AI shrinks the office and expands the factory
AI has sharply contrasting effects on the office and the factory. As shown in figure 7, during the period I investigated in Brazil, AI significantly increased employment in production-related occupations, such as manufacturing, maintenance, and agriculture, while it reduced employment in administrative jobs. The expansion in factory employment is driven by a shift toward low-skilled workers: AI enables younger, less educated, and less experienced individuals to take on tasks that previously required more training. In contrast, the decline in administrative employment is not accompanied by any change in worker composition. These findings indicate that AI acts as a substitute for labor in routine office tasks but as a complement to low-skilled labor in production settings.
7. Effect of AI on employment for different occupations

Source: de Souza (2025).
AI increases employment among machine operators
AI increases employment among machine operators and decreases wage inequality across occupations. Figure 8 shows heterogeneity in the effect of AI on employment according to the tasks performed across different occupations. AI increases employment the most in occupations involving machine operation; more specifically, AI leads to an influx of younger, less educated, and less experienced workers into these occupations.
8. AI has larger employment effects in machine-operating jobs

Source: de Souza (2025).
In addition, results that are available in my research paper show that AI reduces wages more in occupations that initially (as of 2003) had higher average wages and education levels. These results suggest that AI lowers barriers to entry and allows less qualified workers to take on roles once reserved for specialists.
Conclusion: AI increases employment and decreases inequality
The results here are consistent with AI affecting the labor market in two distinct ways. In the factory, AI increases employment of lower-skilled workers by making machines more productive and easier to operate. In the office, however, it automates routine tasks previously done by human workers. Because the effect on factory workers dominates, AI increases employment and decreases inequality.
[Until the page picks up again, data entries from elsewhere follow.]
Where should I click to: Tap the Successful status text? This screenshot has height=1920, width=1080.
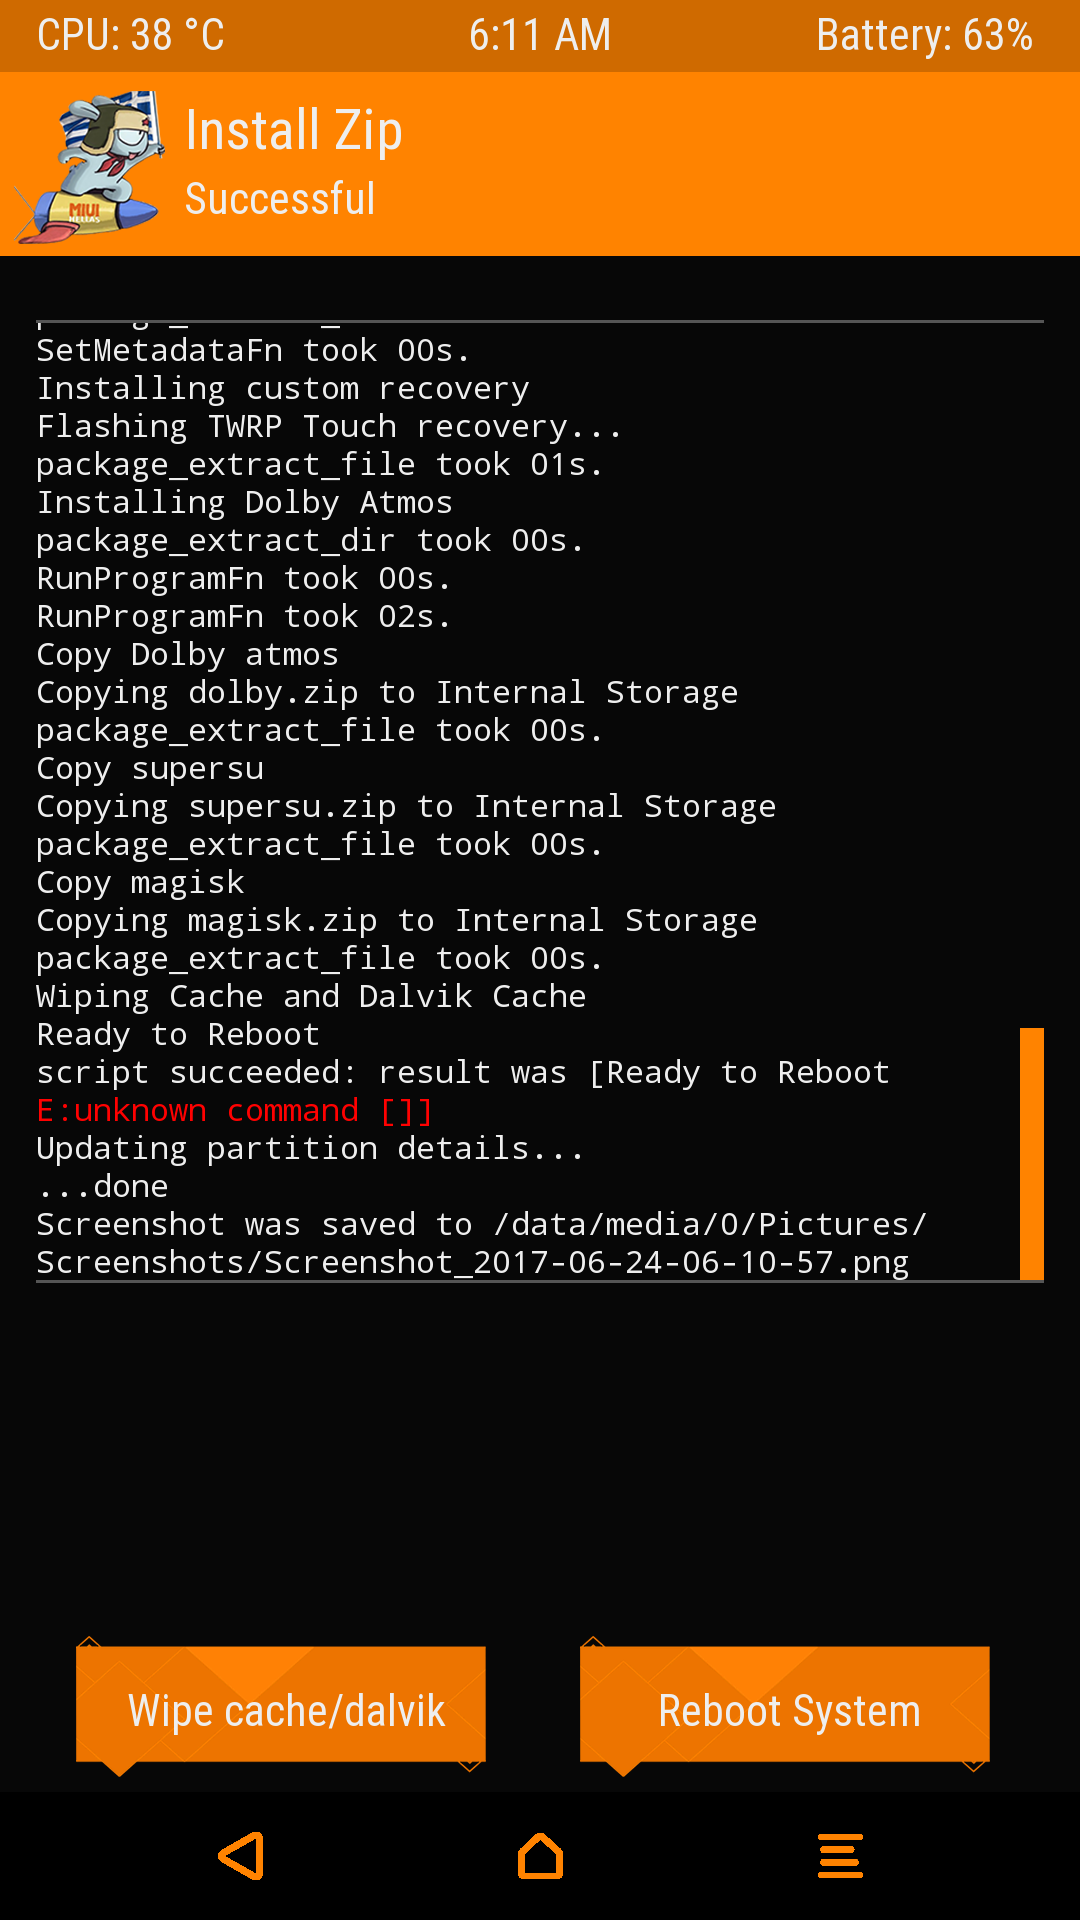point(280,199)
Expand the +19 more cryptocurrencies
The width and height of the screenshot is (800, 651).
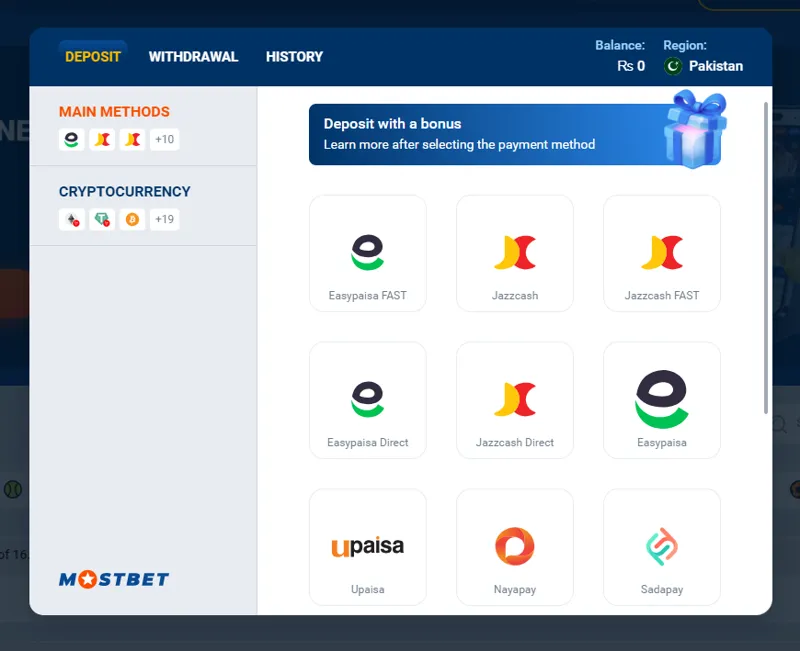coord(163,219)
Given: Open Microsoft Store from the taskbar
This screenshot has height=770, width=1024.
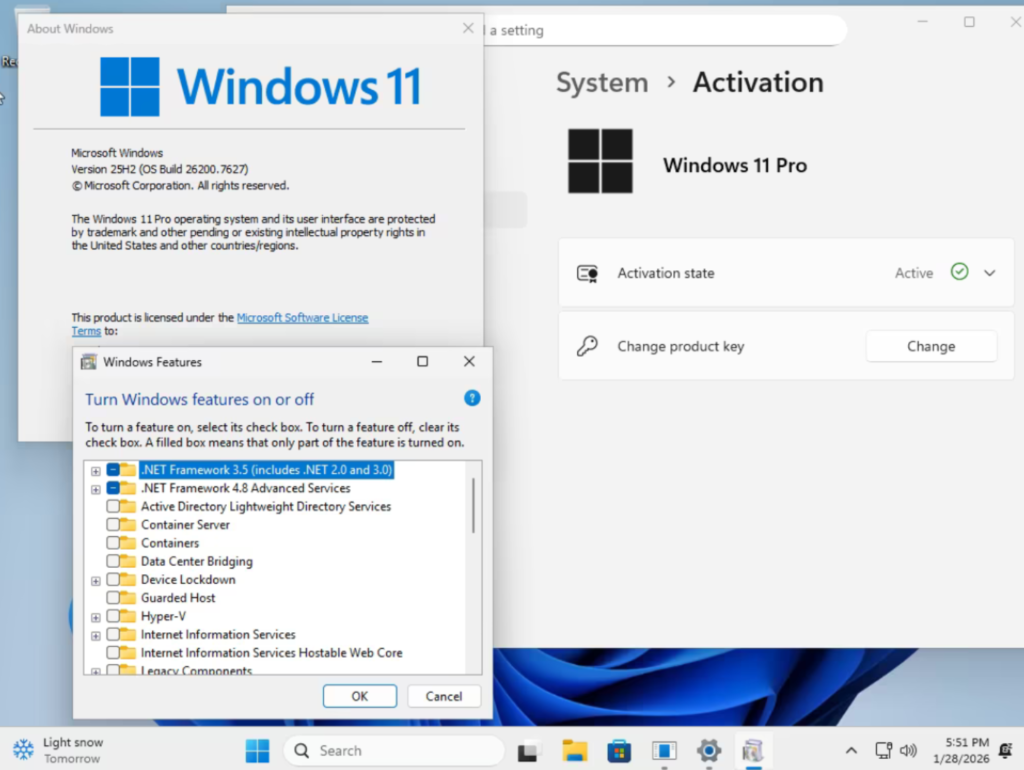Looking at the screenshot, I should coord(619,750).
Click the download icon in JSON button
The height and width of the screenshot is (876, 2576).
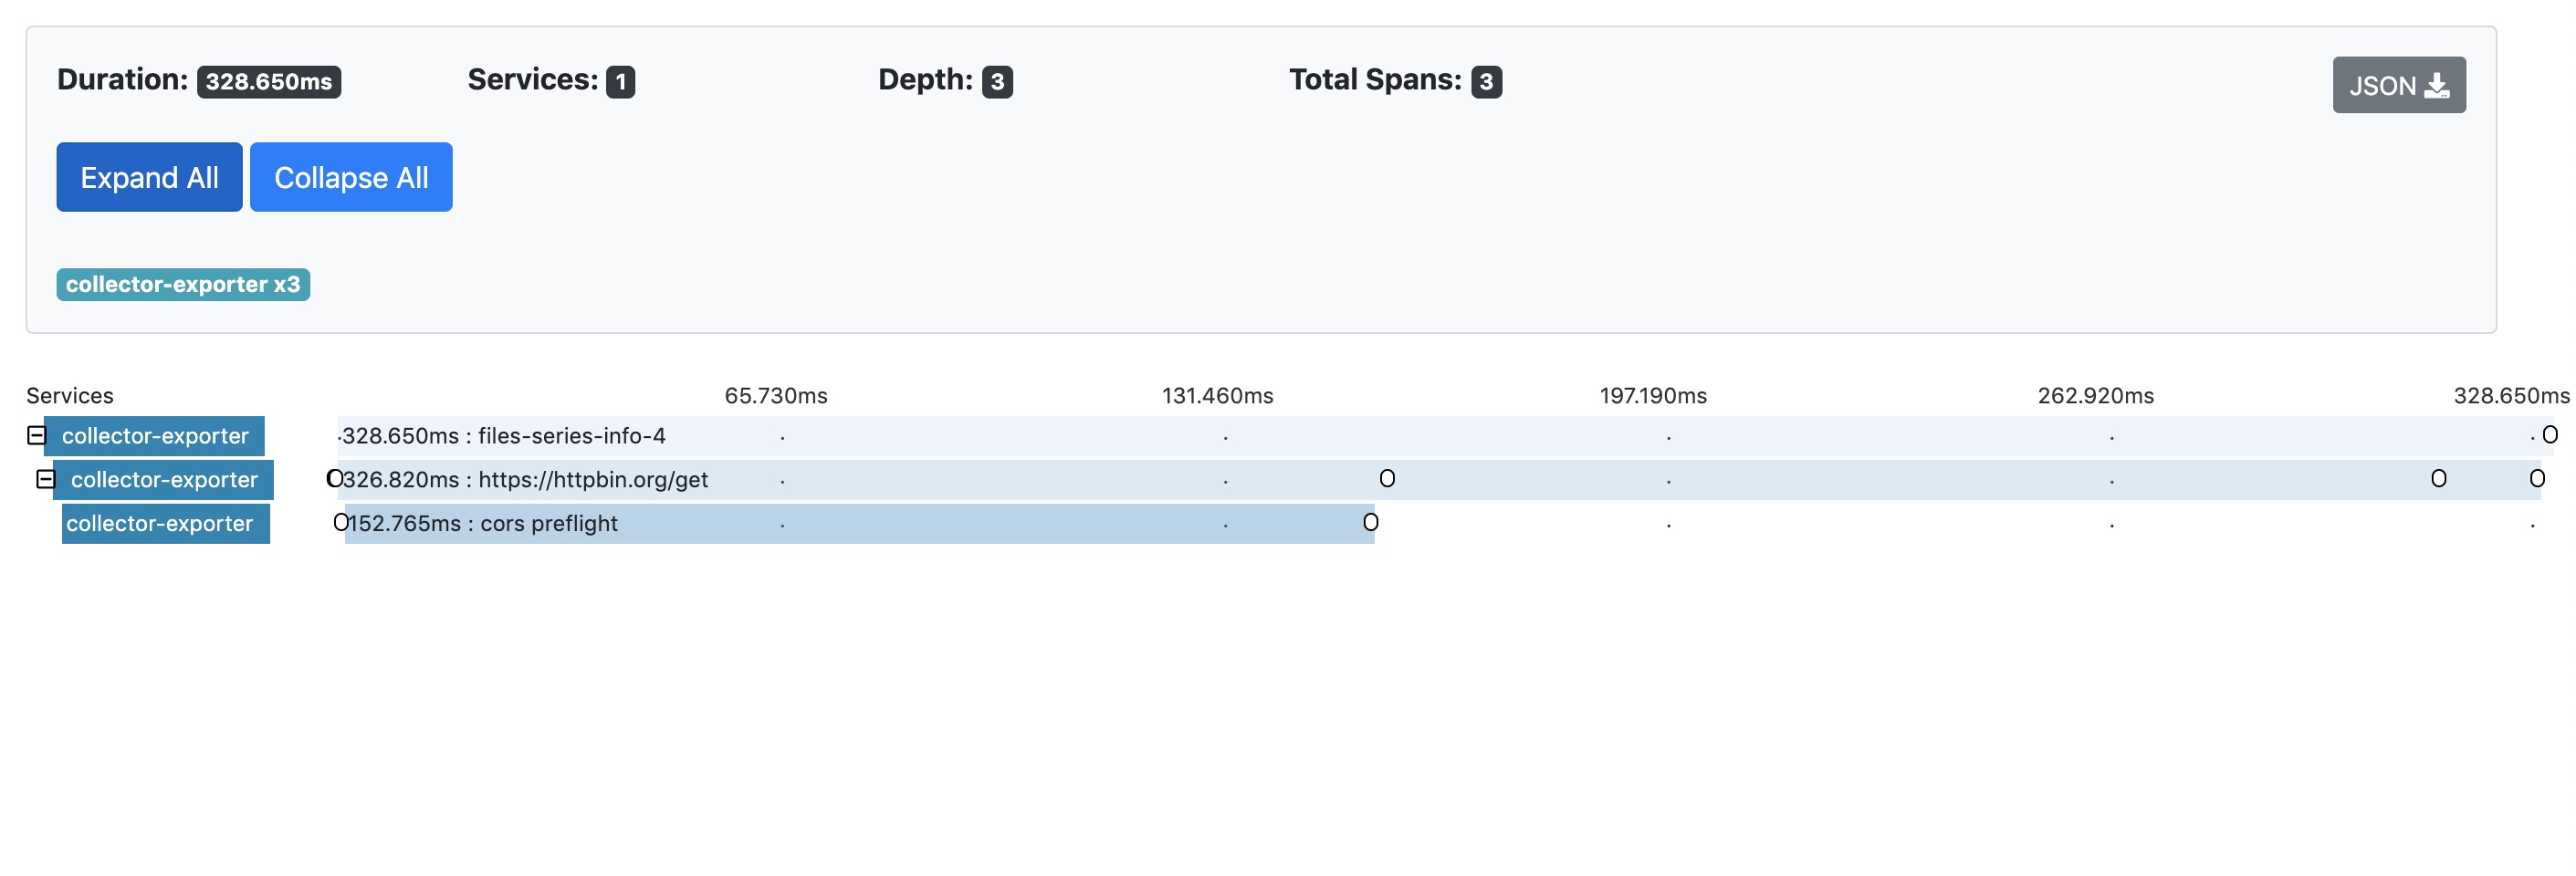tap(2437, 86)
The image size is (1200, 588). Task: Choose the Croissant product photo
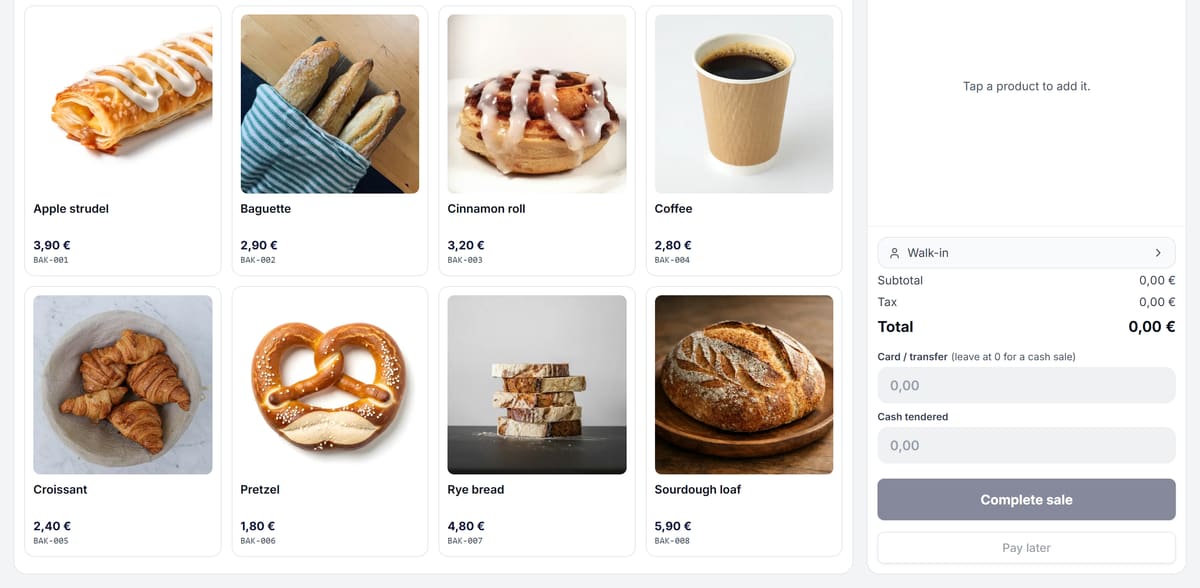[123, 385]
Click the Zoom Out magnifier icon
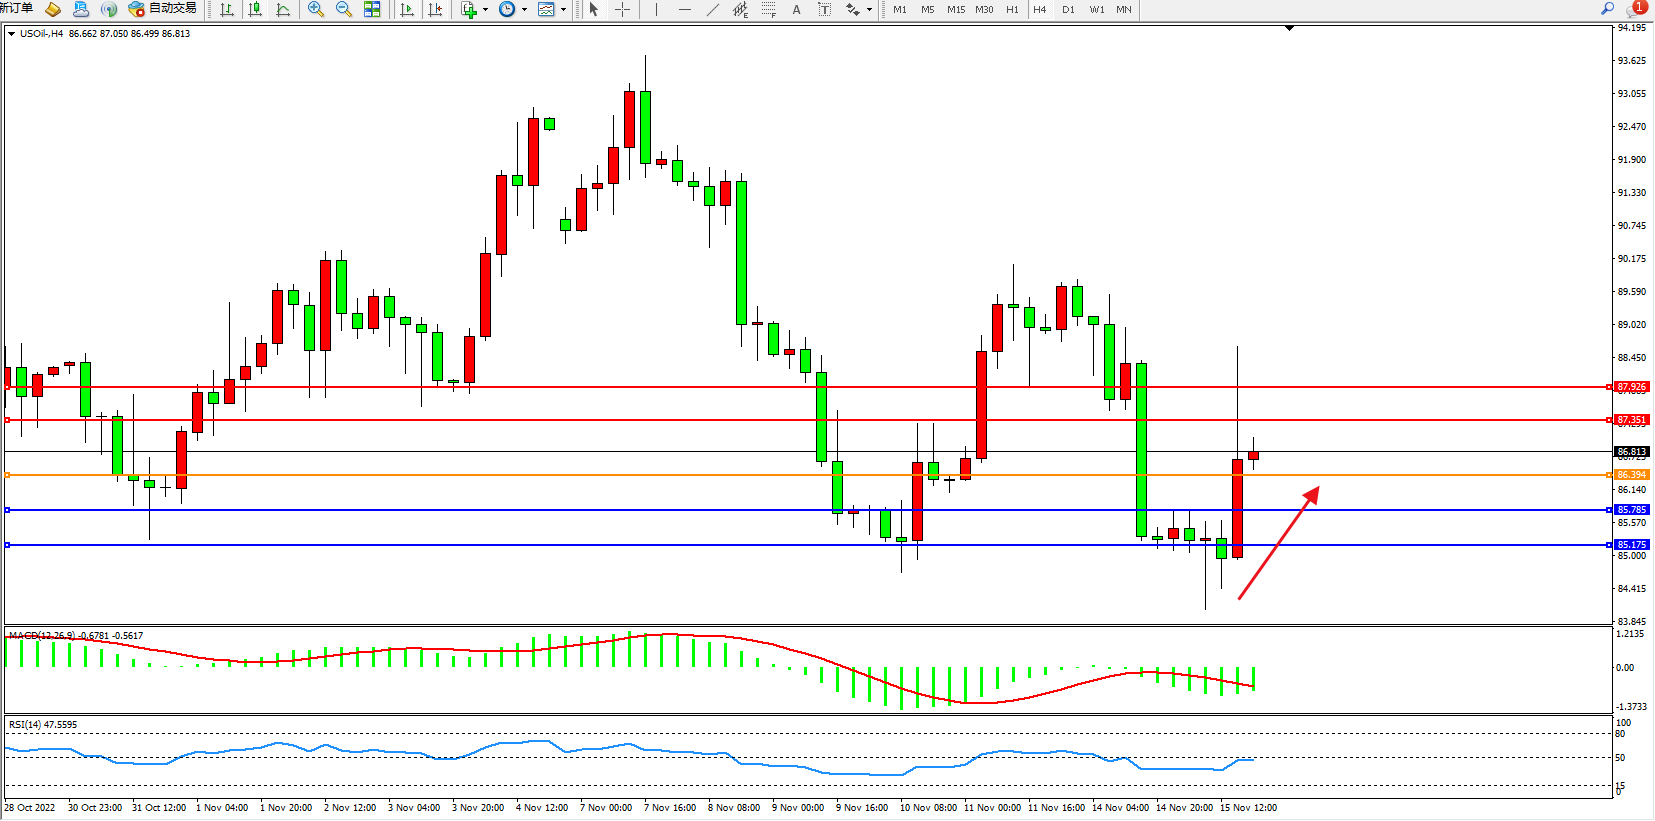 [344, 9]
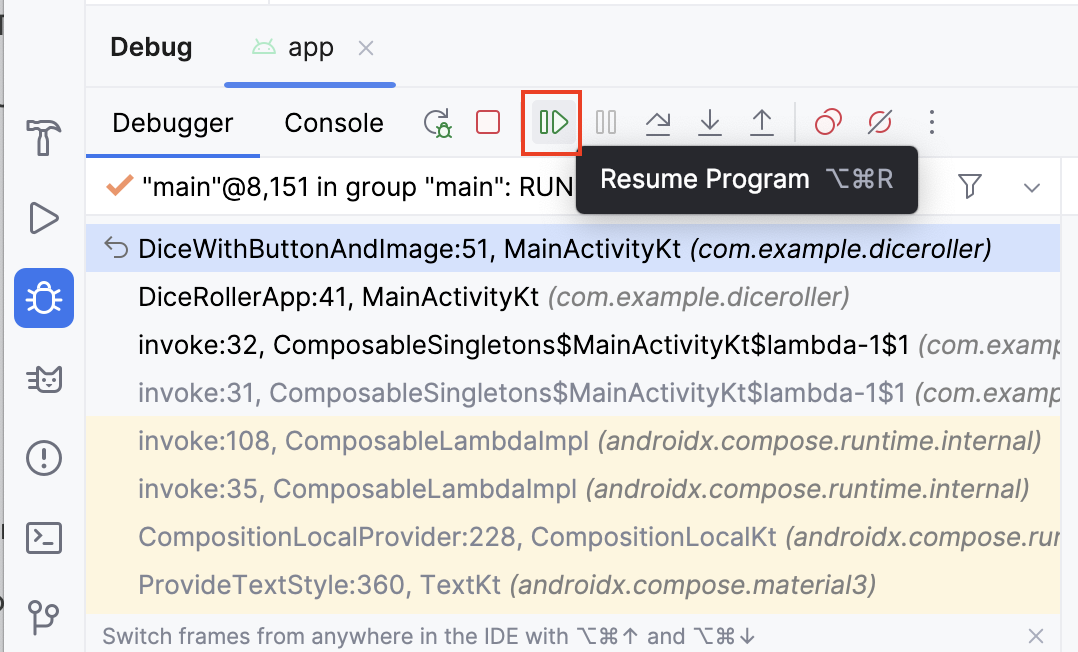Open the Build tool window hammer icon
Viewport: 1078px width, 652px height.
(44, 137)
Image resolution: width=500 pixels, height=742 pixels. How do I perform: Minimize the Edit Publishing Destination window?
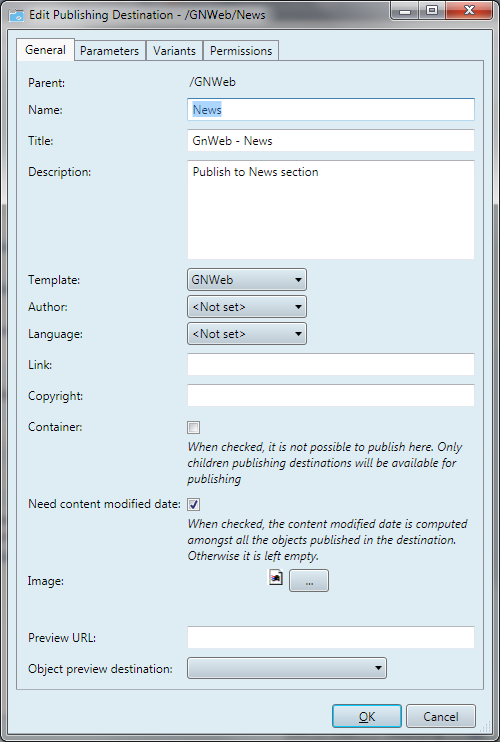(404, 10)
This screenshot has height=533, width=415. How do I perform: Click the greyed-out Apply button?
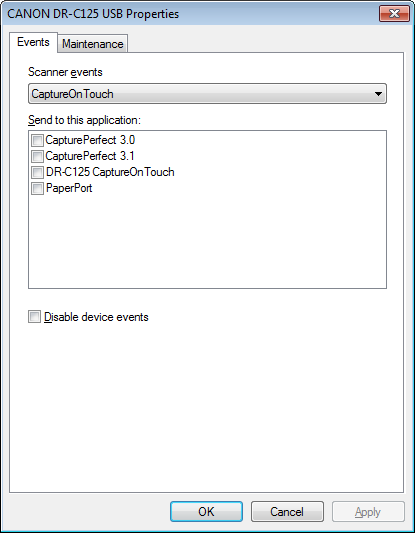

This research supports a far more positive conclusion about the impacts of AI than the apocalyptic conjectures we frequently hear today. It confirms a fundamental economic idea: Technology can substitute or complement labor. Those whose labor is substitutable with AI will likely be hurt, while those whose labor is complemented by AI will likely benefit. Beyond identifying winners and losers, my research indicates that AI had an overall positive impact on employment in Brazil, which suggests that the gains from AI in countries such as the United States could be even broader.
My work also suggests a clear policy approach: The government should facilitate the transition of workers from occupations that are replaced by AI to those that benefit from it. Retraining programs, career guidance, extended unemployment insurance benefits, and wage-loss insurance (see Kling, 2006) may help achieve this goal. Lee et al. (2025) discusses a set of concrete policies that can alleviate the negative labor market impacts of AI.
Notes
1 Further details on Techplus’s iMachine (in Portuguese) are available online. The software registration for iMachine with NIIP is featured in figure 1 of de Souza (2025).
2 The two percentages I report in this paragraph are from my calculations based on data from the NIIP and RAIS (Relação Anual de Informações Sociais).